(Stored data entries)
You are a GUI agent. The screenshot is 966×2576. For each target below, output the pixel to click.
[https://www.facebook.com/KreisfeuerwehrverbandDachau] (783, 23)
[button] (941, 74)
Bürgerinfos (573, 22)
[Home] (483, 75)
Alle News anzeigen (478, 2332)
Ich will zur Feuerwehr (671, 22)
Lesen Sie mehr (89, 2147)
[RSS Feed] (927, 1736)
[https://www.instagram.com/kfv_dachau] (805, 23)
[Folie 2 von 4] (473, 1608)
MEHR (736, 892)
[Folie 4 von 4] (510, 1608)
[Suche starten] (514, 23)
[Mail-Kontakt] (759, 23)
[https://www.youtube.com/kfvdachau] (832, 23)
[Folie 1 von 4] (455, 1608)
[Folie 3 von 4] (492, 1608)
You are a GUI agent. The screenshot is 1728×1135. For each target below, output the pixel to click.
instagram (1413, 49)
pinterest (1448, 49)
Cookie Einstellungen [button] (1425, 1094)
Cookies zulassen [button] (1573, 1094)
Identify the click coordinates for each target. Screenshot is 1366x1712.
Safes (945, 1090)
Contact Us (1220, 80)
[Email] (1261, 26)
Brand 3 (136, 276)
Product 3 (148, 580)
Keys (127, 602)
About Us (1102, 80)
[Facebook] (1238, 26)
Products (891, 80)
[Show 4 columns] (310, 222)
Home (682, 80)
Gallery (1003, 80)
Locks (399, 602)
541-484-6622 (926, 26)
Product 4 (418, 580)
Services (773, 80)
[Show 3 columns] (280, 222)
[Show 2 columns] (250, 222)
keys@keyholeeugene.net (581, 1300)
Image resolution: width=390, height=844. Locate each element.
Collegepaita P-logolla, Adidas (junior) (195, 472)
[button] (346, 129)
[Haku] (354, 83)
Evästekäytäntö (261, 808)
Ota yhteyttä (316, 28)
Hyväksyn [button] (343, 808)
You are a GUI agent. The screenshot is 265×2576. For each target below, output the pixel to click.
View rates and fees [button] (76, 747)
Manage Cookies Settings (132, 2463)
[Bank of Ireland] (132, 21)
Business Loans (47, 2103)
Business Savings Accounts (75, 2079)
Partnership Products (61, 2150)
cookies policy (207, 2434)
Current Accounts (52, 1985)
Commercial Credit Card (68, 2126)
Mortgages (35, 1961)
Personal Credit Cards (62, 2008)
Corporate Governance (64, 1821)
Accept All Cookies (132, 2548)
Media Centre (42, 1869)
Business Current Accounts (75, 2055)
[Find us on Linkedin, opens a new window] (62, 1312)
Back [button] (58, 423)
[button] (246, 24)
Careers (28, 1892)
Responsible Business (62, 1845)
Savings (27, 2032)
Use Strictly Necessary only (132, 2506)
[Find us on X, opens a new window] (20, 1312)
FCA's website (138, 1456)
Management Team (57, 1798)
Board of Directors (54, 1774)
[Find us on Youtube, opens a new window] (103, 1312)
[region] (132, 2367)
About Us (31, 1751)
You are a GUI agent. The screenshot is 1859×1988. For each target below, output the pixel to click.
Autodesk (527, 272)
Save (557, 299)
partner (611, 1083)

• [EXERCISE REQUIREMENTS]: Could you work out how many lines in the records include "click"? Answer with the number only.

• [ANSWER TO THIS PROBLEM]: 5